I’m coming off of about five hours of restless sleep this
morning. A baby kept me up last night. But it wasn’t my baby. No. It was a baby
who had died in his mommy’s womb before I met either of them. I often find that
this blog becomes a place of therapy for my soul; somewhere where I can pour
out my heart during intense times like this. Therefore this will likely be a
longer post. So if you don’t feel like reading through to the end, no worries.
This morning I am writing for myself.
Last night we were hosting a back-to-school party at my
house for the youth in our life. We also had a few American volunteers over for
supper just before the party. As I was feeding my son and the visitors were
fixing their plates, someone came running to my back door saying that there was
an emergency at the clinic and the nurse on call was asking me to come. I know
that this particular nurse is super-capable and if she was calling for my help
it was probably bad.
She actually had three patients come in, in a very short
time. She was the only nurse on duty as it was after-hours. Two of the cases
she had under control, but one needed me to use my ultrasound skills. It was a
young, expectant couple who are not from our community. Just the two of them,
no support team of in-laws, friends etc. that you usually see during the birth
of a baby in our small community. The nurse explained to me that the mom was in
active labor, had been having pains for two days, and had not felt the baby
move since early morning. She couldn’t find a heartbeat with a Doppler so she
had already set up the ultrasound for me to use.
I am most certainly not a perinatologist, neither am I even
an OB/GYN doctor. I’m simply a nurse practitioner who has sought out some extra
training for times like this.
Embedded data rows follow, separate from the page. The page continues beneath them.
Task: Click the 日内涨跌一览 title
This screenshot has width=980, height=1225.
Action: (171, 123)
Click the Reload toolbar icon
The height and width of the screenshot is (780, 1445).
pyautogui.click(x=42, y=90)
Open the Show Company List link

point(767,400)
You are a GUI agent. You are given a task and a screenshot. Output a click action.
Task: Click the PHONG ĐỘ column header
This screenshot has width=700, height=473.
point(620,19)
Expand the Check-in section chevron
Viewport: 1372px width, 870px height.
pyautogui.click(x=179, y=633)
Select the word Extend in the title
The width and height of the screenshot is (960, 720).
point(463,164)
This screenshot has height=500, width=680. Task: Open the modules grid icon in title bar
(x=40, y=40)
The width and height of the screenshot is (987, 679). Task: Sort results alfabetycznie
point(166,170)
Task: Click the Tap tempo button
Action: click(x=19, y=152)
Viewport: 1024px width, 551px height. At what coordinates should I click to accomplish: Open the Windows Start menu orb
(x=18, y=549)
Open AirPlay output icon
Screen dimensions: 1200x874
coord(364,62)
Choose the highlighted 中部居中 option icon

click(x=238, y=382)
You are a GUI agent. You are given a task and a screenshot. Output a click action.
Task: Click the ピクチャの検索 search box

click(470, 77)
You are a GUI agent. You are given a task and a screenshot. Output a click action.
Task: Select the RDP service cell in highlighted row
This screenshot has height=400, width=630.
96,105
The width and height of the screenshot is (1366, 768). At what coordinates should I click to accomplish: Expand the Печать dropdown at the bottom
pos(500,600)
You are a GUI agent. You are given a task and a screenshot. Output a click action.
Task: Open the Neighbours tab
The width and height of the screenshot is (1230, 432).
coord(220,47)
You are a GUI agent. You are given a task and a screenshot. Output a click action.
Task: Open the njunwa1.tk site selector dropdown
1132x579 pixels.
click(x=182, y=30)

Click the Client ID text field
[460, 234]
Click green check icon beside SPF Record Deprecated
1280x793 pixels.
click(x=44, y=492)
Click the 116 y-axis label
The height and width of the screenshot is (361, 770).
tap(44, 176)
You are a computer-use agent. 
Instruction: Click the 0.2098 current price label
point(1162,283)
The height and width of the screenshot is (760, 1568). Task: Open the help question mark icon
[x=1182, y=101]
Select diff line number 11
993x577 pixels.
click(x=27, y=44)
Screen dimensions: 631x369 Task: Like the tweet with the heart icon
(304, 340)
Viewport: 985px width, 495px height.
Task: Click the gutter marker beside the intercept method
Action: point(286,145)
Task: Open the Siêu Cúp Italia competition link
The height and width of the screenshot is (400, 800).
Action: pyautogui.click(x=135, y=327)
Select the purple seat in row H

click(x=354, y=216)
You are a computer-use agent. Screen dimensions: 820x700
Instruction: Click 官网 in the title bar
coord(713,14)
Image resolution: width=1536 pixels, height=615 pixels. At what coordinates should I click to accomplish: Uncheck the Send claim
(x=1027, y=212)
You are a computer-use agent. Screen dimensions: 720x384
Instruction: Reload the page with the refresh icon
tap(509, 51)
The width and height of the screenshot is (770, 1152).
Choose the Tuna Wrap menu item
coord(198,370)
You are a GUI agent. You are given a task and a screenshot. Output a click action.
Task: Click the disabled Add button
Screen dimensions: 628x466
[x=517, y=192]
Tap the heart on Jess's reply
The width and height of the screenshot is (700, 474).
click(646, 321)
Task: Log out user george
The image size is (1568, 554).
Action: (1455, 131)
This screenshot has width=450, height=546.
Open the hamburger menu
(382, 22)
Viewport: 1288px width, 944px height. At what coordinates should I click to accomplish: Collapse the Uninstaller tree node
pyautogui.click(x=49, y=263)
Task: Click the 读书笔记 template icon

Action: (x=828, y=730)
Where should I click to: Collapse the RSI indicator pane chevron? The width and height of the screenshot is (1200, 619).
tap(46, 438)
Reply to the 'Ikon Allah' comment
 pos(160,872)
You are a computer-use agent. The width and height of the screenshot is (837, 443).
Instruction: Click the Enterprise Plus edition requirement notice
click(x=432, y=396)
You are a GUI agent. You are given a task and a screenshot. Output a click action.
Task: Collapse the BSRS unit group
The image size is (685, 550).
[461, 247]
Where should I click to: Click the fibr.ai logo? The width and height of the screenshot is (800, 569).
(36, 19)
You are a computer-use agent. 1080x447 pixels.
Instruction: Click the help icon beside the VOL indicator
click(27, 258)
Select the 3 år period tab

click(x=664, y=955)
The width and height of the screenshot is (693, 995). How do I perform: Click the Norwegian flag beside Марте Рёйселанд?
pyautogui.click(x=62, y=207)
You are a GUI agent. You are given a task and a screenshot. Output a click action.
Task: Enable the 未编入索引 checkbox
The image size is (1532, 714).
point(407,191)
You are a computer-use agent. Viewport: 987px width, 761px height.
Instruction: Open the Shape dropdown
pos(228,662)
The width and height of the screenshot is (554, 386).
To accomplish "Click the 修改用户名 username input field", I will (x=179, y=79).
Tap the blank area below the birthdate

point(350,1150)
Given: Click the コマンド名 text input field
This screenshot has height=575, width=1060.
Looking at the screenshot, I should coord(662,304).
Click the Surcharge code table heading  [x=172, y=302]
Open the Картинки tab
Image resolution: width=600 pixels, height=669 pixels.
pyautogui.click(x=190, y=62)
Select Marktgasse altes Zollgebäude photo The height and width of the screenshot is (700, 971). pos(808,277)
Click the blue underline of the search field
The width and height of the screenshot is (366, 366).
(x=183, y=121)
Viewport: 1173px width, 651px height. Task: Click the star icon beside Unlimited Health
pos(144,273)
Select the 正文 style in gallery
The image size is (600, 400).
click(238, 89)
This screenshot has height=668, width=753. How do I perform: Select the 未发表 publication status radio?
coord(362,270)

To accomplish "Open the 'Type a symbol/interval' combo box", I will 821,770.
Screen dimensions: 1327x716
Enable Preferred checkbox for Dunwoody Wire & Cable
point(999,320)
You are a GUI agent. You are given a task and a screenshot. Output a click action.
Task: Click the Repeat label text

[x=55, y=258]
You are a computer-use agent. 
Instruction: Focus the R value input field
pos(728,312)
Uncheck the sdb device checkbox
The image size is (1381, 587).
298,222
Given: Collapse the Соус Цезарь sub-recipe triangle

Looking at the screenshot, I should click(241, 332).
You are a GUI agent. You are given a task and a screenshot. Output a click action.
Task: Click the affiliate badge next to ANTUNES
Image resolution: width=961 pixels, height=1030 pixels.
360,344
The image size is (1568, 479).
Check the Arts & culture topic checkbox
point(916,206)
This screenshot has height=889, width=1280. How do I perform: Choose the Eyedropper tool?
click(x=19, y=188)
And it did not take a specialist to see that this
full-term baby was not moving in the womb. I located the heart and did not see
any movement. I saw something that my non-specialist eyes felt was unusual. It
looked like there was a very wide aorta (blood vessel going away from the
heart, but I really wasn’t certain. Besides, the point was that the baby
appeared to have already died in the womb.
This couple was completely new to our clinic and had
received all of their prenatal care elsewhere. I stepped outside with the
clinic nurse, visiting nurse from America, and father of the baby. In times
like these you have to be so culturally sensitive even as you make medical judgments.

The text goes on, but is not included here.